*** Begin section ***

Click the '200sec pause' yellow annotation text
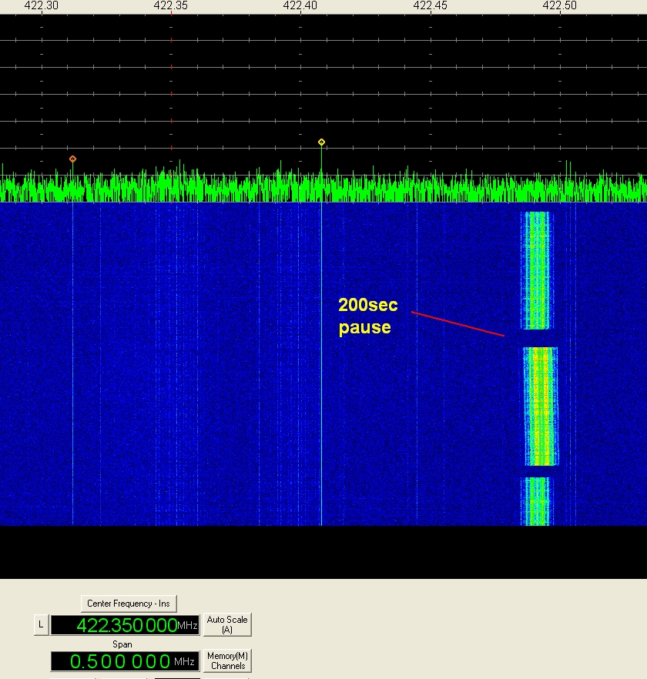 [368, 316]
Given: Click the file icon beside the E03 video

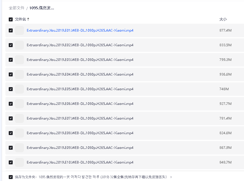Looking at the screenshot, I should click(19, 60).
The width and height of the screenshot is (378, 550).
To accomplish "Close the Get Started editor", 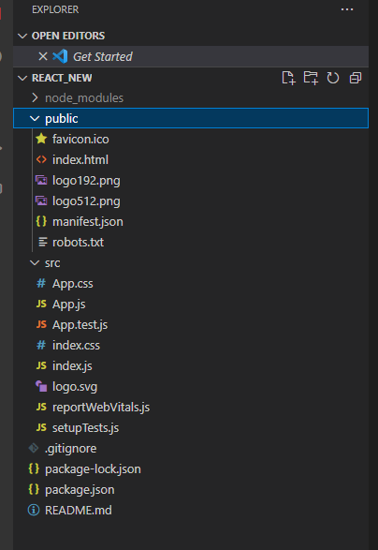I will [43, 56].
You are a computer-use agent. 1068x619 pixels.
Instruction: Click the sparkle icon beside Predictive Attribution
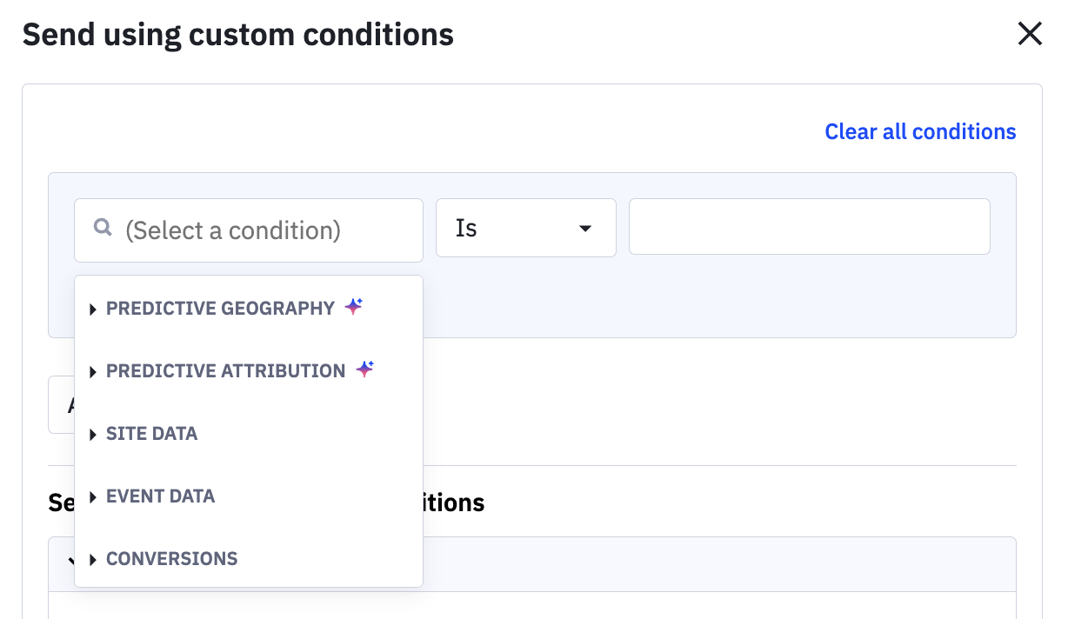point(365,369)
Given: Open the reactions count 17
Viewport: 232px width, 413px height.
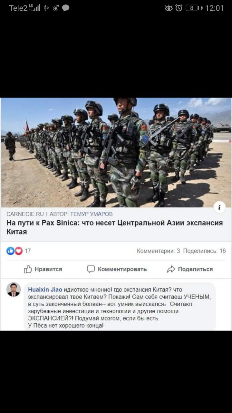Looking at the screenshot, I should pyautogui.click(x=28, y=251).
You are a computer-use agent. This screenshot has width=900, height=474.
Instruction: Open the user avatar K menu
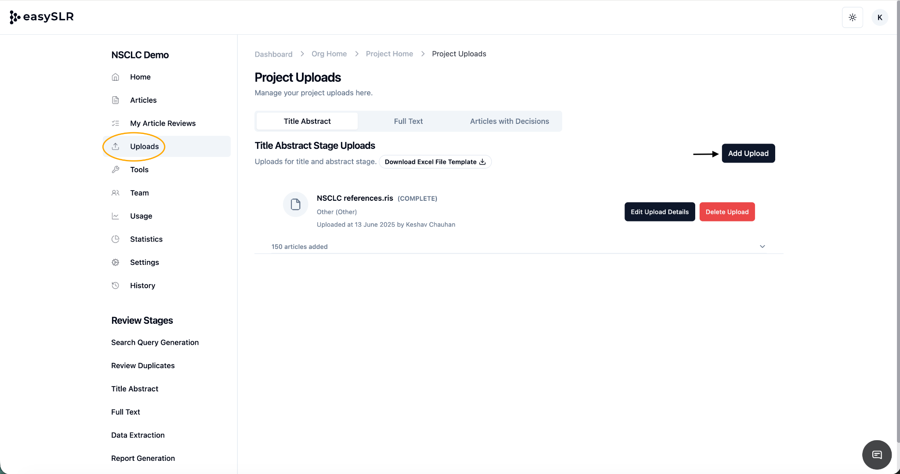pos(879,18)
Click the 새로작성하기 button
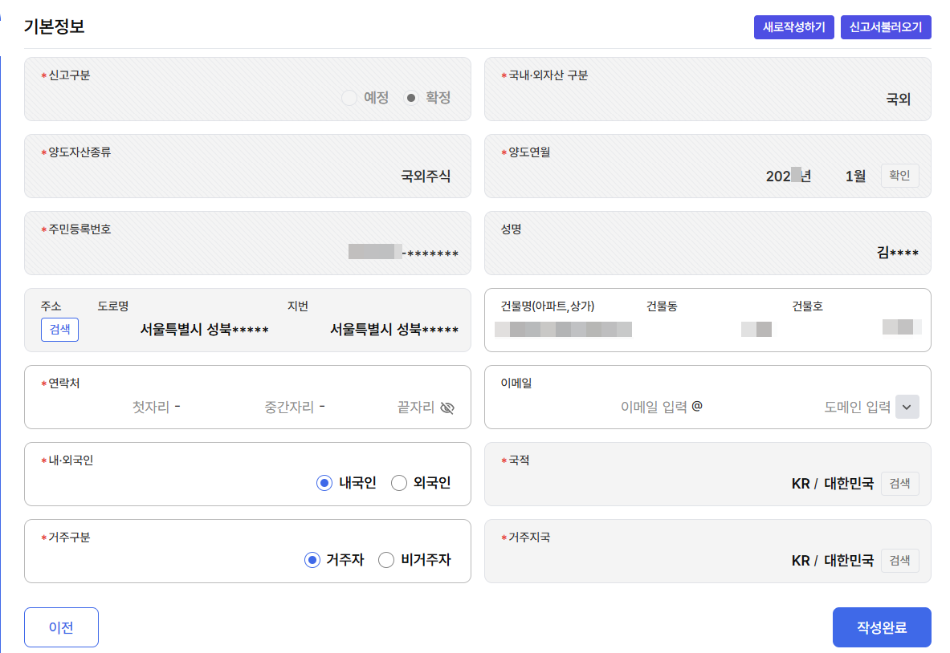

*** End section ***

INSTRUCTIONS TO FOLLOW:
Leave every picture out and write out exactly the lines from the line with "You are a computer-use agent. 1068x619" through the last line of the material.

REPLY:
You are a computer-use agent. 1068x619 pixels.
Instruction: Click the sparkle icon beside Predictive Attribution
point(365,369)
Given: Open the reactions count 17
Viewport: 232px width, 413px height.
Looking at the screenshot, I should pyautogui.click(x=28, y=251).
You are a computer-use agent. This screenshot has width=900, height=474.
Instruction: Open the user avatar K menu
pos(879,18)
Click the 새로작성하기 button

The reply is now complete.